» Page excerpt:
## BEGIN
Why it’s always better to go with a Trusted CA Signed SSL Certificate over a Self Signed Certificate
For all intents and purposes, there are two types of SSL Certificates when you’re talking about signing. There are Self-Signed SSL Certificates and certificates that are signed by a Trusted Certificate Authority.
While both offer encryption, they are not equal.
Trusted CA’s are trusted for a reason, as the name implies the browser community trusts them and they are allowed to issue SSL certificates to websites that display the standard trust indicators and avoid those pesky warnings. Self-Signed certificates don’t receive those same benefits, despite offering basic encryption.
By the end of this article, you’ll see why it’s better to go with a Trusted CA Signed SSL Certificate over a Self-Signed one.
What is a Self-Signed SSL Certificate and what is a Trusted CA Signed SSL Certificate?
A self-signed SSL Certificate is an SSL Certificate that is issued by the individual using it. It’s issued with software that the user has and controls. This can be good for testing environments but it’s got some major drawbacks, we’ll get to those in a bit, but essentially what you need to know is that when a browser receives an SSL Certificate it’s looking for it to be issued by a party it trusts. When you sign your own certificate you’re essentially vouching for your own identity. After all, that’s one of the biggest aspects of SSL authentication.
## END
» Collected material:
## BEGIN
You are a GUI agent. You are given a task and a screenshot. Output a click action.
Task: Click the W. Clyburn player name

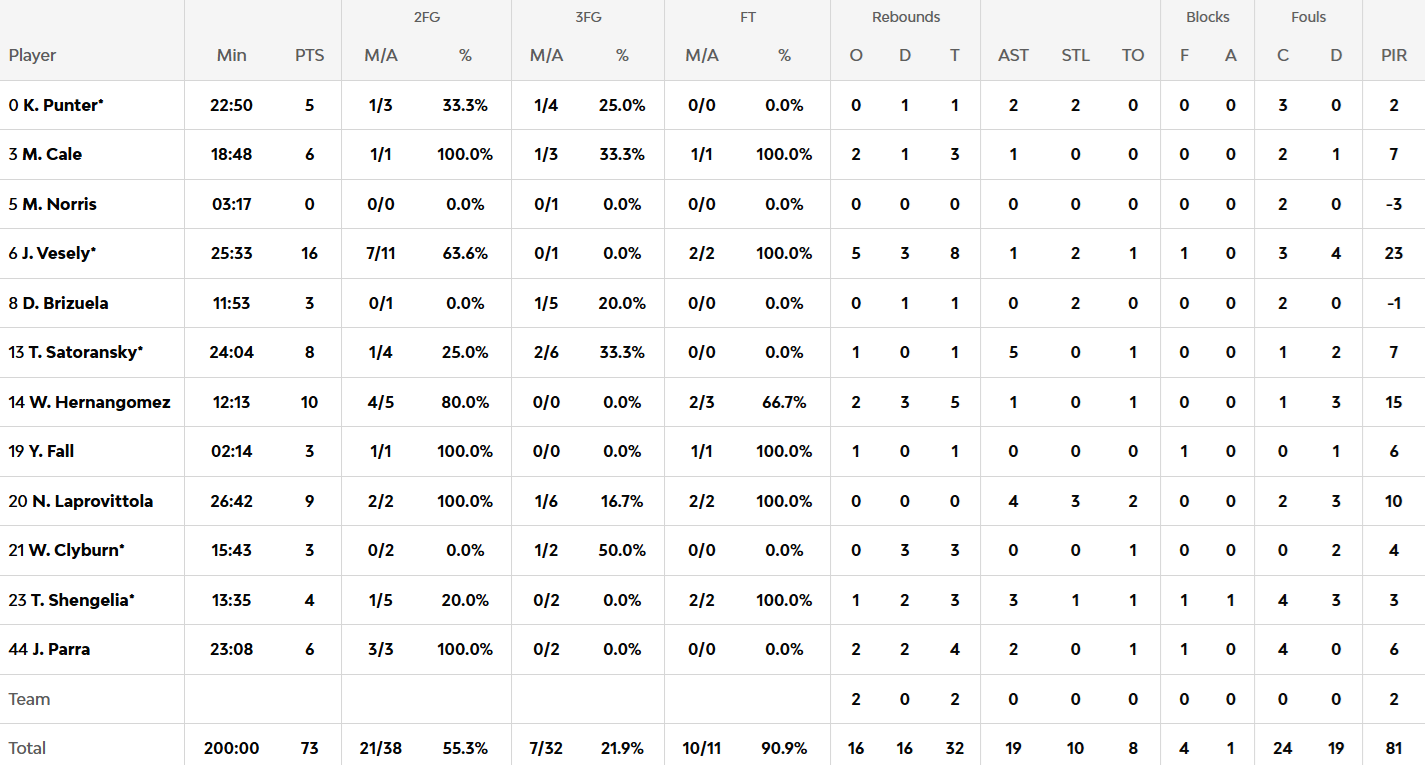tap(73, 550)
## END
» To be done:
A: Pull out the part of the SSL certificate article starting at "Trusted CA’s are" and ending at "offering basic encryption.", word for word.
B: Answer these from the SSL certificate article:
(i) How many types of SSL certificates does it say there are when talking about signing?
(ii) What is a self-signed certificate issued with?
(iii) What kind of environment does it say a self-signed certificate can be good for?
C: List every sentence in the SSL certificate article that contains the word "issued".
The listing has no connection to the SSL certificate article.

» Results for each task:
A:
Trusted CA’s are trusted for a reason, as the name implies the browser community trusts them and they are allowed to issue SSL certificates to websites that display the standard trust indicators and avoid those pesky warnings. Self-Signed certificates don’t receive those same benefits, despite offering basic encryption.

B:
(i) Two
(ii) Software that the user has and controls
(iii) Testing environments

C:
A self-signed SSL Certificate is an SSL Certificate that is issued by the individual using it.
It’s issued with software that the user has and controls.
This can be good for testing environments but it’s got some major drawbacks, we’ll get to those in a bit, but essentially what you need to know is that when a browser receives an SSL Certificate it’s looking for it to be issued by a party it trusts.